Objective: Please render the following rows as a JSON list of strings, one string per line, leaving out blank lines.

Dataset rows:

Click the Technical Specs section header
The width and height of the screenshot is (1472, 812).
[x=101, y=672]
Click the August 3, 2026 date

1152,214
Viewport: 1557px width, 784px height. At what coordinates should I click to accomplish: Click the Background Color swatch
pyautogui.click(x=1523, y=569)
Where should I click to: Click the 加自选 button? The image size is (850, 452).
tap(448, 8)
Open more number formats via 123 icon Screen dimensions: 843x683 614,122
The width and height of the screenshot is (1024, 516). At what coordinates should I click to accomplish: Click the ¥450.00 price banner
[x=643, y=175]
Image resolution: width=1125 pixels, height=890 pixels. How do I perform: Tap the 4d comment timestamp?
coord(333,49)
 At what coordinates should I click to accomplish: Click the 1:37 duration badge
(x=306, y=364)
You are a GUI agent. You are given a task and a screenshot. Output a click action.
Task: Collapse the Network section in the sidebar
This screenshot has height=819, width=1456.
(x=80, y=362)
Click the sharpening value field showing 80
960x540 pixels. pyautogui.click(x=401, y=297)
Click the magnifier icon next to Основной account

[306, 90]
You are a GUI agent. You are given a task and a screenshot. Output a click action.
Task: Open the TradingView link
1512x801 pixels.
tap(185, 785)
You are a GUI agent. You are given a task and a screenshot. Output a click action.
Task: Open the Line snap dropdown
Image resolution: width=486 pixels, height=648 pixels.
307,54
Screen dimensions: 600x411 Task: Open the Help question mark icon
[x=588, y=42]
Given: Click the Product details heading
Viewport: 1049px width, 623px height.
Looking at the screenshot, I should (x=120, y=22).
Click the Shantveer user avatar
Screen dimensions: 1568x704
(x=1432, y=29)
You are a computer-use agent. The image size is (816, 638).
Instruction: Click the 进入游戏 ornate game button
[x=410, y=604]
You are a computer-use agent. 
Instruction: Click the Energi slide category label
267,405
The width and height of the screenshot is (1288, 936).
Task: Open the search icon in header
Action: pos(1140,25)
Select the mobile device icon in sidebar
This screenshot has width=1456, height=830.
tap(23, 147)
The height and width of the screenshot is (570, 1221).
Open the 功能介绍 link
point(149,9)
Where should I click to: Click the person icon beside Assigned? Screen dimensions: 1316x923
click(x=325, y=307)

Result for this exercise:
[
  "Click the Technical Specs section header",
  "The width and height of the screenshot is (1472, 812).",
  "[x=101, y=672]",
  "Click the August 3, 2026 date",
  "1152,214",
  "Viewport: 1557px width, 784px height. At what coordinates should I click to accomplish: Click the Background Color swatch",
  "pyautogui.click(x=1523, y=569)",
  "Where should I click to: Click the 加自选 button? The image size is (850, 452).",
  "tap(448, 8)",
  "Open more number formats via 123 icon Screen dimensions: 843x683 614,122",
  "The width and height of the screenshot is (1024, 516). At what coordinates should I click to accomplish: Click the ¥450.00 price banner",
  "[x=643, y=175]",
  "Image resolution: width=1125 pixels, height=890 pixels. How do I perform: Tap the 4d comment timestamp?",
  "coord(333,49)",
  " At what coordinates should I click to accomplish: Click the 1:37 duration badge",
  "(x=306, y=364)",
  "You are a GUI agent. You are given a task and a screenshot. Output a click action.",
  "Task: Collapse the Network section in the sidebar",
  "This screenshot has height=819, width=1456.",
  "(x=80, y=362)",
  "Click the sharpening value field showing 80",
  "960x540 pixels. pyautogui.click(x=401, y=297)",
  "Click the magnifier icon next to Основной account",
  "[306, 90]",
  "You are a GUI agent. You are given a task and a screenshot. Output a click action.",
  "Task: Open the TradingView link",
  "1512x801 pixels.",
  "tap(185, 785)",
  "You are a GUI agent. You are given a task and a screenshot. Output a click action.",
  "Task: Open the Line snap dropdown",
  "Image resolution: width=486 pixels, height=648 pixels.",
  "307,54",
  "Screen dimensions: 600x411 Task: Open the Help question mark icon",
  "[x=588, y=42]",
  "Given: Click the Product details heading",
  "Viewport: 1049px width, 623px height.",
  "Looking at the screenshot, I should (x=120, y=22).",
  "Click the Shantveer user avatar",
  "Screen dimensions: 1568x704",
  "(x=1432, y=29)",
  "You are a computer-use agent. The image size is (816, 638).",
  "Instruction: Click the 进入游戏 ornate game button",
  "[x=410, y=604]",
  "You are a computer-use agent. ",
  "Instruction: Click the Energi slide category label",
  "267,405",
  "The width and height of the screenshot is (1288, 936).",
  "Task: Open the search icon in header",
  "Action: pos(1140,25)",
  "Select the mobile device icon in sidebar",
  "This screenshot has width=1456, height=830.",
  "tap(23, 147)",
  "The height and width of the screenshot is (570, 1221).",
  "Open the 功能介绍 link",
  "point(149,9)",
  "Where should I click to: Click the person icon beside Assigned? Screen dimensions: 1316x923",
  "click(x=325, y=307)"
]